The film focuses on backup singers, hence the title, spending time with some of the best, most notable ones from across the years. From Darlene Love, who has experienced a real renaissance in recent years, to relative newcomer Judith Hill, the movie was able to spend some time with a lot of folks who have had a major impact in the world of music, often without anybody knowing their names. There's Love, whose vocals were secretly used on a couple songs by The Crystals. There's Merry Clayton, who sang on "Gimme Shelter." There's Lisa Fischer, who won a Grammy as a solo artist, but now finds herself back in the world of backup singers. A wealth of experience, and of interesting anecdotes, spring forth from the movie.

In addition to all these backup singers, there are testimonials and sound bites from some of the most significant musicians of, well, ever, such as Bruce Springsteen, Sting, Mick Jagger, and Stevie Wonder. They all have respect for the backup vocalist.

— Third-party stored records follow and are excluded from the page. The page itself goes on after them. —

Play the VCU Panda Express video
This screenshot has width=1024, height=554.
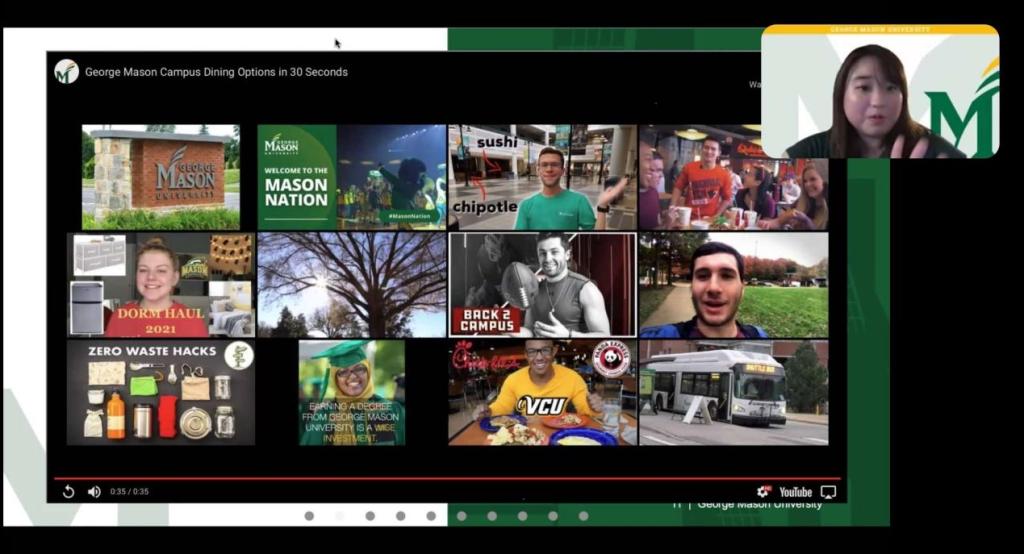pos(542,392)
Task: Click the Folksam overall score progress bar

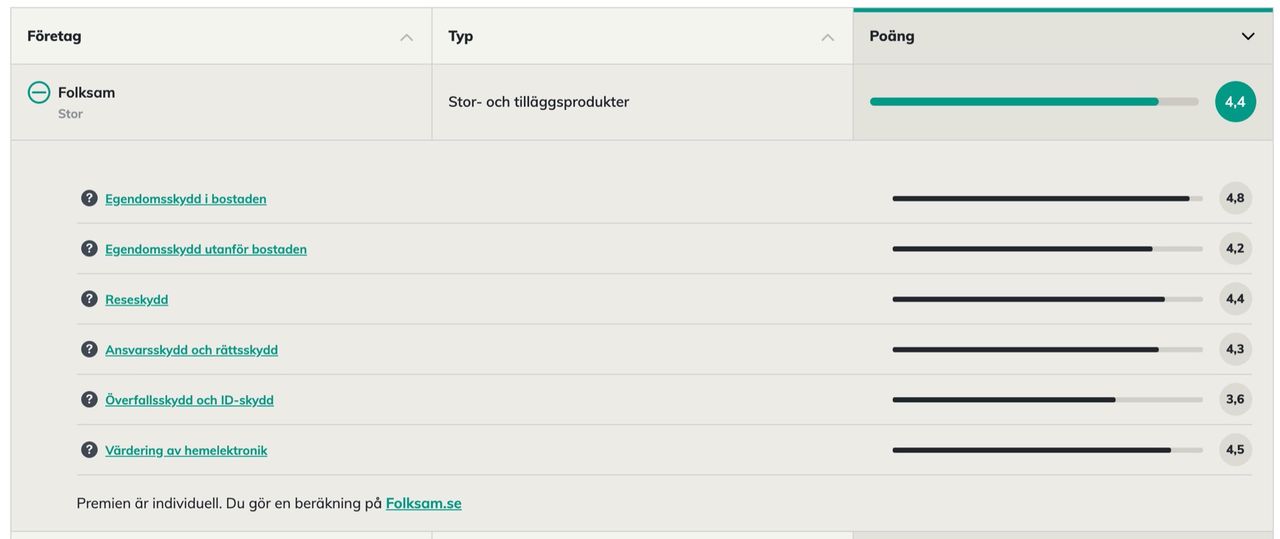Action: click(1034, 102)
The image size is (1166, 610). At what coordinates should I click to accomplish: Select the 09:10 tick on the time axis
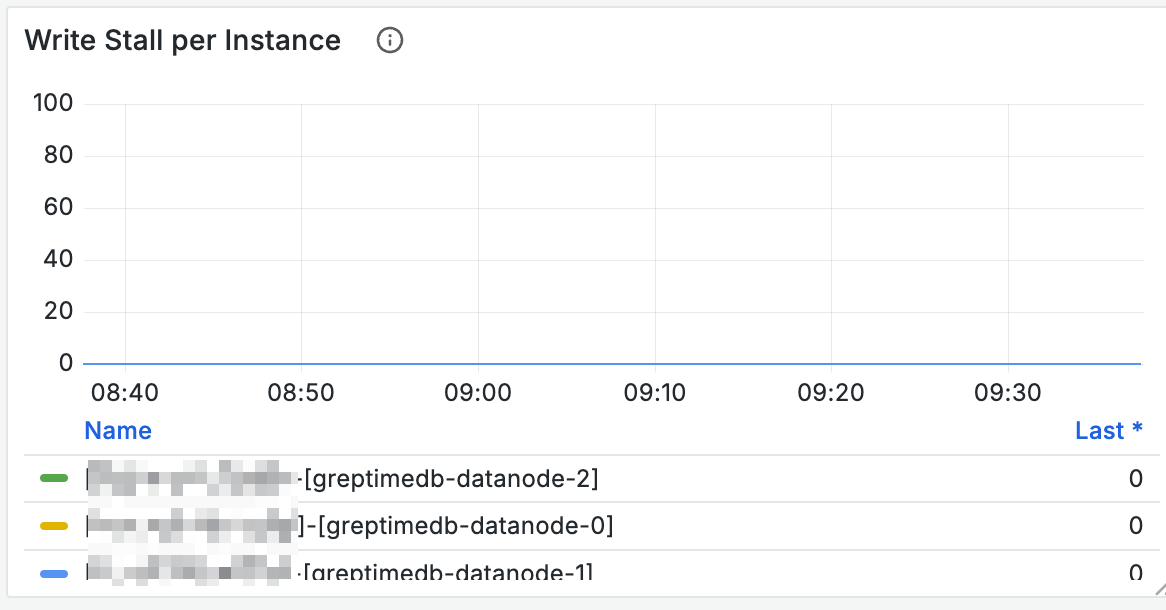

They know the importance of such people, how they can take a good song and make it great, how the parts they sing are often what people find stuck in their heads.

Of course, it isn't all fun and games. There is plenty of talk about some of the lows for these musicians. Many of them tried to have solo careers of their own, with little to no success. One day, you're palling around with The Rolling Stones. The next, you are an afterthought.

While this isn't the most substantive documentary, or even the best music documentary, it is a good movie. The history is interesting, the interview subjects are engaging, and, of course, the music is fantastic. If you have ever listened to a song with backup singers on it, which is to say if you've ever listened to music, there is a reason to check out 20 Feet from Stardom. Documentaries aren't supposed to be about taking your medicine.